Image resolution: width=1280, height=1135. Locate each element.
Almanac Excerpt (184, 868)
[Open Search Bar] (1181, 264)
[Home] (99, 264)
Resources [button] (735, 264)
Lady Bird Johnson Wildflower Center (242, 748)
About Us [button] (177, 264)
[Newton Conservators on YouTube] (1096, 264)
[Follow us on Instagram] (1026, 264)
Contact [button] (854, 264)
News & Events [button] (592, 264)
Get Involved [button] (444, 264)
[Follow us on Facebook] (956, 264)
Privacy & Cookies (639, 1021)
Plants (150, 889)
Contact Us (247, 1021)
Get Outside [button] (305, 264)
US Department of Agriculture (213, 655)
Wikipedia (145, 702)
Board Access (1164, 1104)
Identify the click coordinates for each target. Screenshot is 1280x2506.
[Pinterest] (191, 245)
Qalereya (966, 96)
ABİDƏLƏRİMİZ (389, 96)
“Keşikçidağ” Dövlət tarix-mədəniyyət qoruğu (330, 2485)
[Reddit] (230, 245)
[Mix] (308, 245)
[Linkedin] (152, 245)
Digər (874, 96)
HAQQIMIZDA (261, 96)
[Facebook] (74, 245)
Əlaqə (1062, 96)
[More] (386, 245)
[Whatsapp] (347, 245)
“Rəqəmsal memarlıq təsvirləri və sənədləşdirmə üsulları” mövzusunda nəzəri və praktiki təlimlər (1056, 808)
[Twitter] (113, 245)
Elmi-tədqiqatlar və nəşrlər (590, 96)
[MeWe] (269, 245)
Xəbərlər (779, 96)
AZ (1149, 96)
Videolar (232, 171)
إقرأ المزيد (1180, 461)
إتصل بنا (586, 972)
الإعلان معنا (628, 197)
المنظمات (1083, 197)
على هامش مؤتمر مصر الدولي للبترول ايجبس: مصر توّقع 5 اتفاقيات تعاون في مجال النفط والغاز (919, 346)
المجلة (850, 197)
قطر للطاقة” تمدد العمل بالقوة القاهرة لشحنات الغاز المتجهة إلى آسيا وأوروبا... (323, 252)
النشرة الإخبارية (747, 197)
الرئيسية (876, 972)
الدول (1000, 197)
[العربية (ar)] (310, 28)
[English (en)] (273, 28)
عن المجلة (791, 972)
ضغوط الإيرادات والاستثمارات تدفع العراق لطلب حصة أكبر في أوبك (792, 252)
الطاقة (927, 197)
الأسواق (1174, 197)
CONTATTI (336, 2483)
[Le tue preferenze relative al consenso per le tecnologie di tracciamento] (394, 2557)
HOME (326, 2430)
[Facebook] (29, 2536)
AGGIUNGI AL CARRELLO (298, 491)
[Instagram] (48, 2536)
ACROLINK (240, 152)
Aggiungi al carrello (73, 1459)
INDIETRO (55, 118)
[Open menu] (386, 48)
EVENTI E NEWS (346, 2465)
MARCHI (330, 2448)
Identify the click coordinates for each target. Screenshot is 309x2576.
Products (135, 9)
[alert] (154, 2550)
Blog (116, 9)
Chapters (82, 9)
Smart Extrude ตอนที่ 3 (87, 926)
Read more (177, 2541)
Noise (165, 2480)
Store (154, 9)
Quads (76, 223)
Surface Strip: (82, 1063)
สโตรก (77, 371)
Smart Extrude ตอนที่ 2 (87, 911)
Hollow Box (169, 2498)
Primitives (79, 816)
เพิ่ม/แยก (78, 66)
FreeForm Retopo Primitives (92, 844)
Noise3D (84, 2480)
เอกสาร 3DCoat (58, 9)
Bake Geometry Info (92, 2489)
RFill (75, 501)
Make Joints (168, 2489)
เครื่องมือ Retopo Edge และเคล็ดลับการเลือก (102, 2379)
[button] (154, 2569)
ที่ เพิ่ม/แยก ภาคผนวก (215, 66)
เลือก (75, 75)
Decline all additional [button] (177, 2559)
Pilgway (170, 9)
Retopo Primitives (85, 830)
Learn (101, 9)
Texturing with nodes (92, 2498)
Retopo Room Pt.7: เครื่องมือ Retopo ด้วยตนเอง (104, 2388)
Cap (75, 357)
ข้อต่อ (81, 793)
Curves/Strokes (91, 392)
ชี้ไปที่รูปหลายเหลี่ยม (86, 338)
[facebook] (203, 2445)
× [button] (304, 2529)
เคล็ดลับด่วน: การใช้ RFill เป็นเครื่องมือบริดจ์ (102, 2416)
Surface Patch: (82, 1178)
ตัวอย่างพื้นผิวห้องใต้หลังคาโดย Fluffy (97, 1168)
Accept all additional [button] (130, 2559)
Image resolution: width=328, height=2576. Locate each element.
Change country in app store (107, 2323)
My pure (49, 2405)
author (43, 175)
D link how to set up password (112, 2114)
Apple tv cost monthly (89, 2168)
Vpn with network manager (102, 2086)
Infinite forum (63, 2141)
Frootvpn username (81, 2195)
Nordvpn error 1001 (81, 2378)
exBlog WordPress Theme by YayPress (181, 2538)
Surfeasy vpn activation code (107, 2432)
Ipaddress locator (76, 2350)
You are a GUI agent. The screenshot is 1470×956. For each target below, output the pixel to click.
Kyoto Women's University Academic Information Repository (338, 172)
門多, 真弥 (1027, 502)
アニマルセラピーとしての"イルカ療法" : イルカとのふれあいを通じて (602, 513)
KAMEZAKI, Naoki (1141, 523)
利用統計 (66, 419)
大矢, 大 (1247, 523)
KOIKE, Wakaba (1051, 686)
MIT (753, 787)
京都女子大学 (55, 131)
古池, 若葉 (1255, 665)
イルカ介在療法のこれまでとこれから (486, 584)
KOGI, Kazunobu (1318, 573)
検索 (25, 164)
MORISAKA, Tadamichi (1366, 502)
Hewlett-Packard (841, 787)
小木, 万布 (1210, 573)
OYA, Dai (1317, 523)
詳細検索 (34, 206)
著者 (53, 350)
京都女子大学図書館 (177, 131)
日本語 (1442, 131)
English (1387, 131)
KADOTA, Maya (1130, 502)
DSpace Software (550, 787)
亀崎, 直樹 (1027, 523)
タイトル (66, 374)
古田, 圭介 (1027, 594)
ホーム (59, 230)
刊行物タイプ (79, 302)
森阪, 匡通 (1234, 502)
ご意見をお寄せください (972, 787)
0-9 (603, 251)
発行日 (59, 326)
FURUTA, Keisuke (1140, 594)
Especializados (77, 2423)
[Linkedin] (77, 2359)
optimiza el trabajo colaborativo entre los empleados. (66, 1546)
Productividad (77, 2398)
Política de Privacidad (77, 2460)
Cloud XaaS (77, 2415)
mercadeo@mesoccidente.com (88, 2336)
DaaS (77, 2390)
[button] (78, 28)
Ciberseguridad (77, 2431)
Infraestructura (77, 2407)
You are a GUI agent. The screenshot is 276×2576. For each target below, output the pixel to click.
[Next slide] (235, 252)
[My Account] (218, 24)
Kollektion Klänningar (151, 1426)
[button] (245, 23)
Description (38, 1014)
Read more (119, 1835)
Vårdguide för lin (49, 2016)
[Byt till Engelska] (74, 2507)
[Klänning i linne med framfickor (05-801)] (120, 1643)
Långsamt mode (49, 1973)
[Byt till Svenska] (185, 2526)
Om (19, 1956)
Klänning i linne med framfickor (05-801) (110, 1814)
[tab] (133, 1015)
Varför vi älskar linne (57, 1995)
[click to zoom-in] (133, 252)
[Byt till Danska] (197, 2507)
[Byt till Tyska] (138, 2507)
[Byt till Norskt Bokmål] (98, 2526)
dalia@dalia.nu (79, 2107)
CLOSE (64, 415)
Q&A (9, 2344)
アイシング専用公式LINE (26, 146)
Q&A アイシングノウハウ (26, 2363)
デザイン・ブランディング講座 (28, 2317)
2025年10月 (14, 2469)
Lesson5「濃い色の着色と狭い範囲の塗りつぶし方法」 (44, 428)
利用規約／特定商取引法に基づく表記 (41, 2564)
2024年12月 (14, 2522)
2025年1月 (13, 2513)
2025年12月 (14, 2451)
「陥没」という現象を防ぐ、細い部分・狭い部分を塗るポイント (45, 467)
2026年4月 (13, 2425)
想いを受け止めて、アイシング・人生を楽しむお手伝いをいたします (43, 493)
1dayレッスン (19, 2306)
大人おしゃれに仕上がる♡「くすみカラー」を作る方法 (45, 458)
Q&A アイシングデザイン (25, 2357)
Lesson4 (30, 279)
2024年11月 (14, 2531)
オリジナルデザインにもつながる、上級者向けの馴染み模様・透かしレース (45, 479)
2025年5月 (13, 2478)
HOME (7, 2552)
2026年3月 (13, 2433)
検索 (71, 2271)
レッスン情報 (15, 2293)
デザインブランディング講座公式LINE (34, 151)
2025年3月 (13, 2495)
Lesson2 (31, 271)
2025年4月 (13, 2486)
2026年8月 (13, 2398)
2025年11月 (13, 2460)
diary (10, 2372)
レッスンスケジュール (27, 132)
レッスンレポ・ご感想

__Problem to work on__:
Wherever "Identify" turns up in the records, copy the whole line.

__Exercise response__:
Identify the click coordinates for each target. Screenshot is 1280x2506.
Identify the click coordinates for each target. Screenshot is 309x2576.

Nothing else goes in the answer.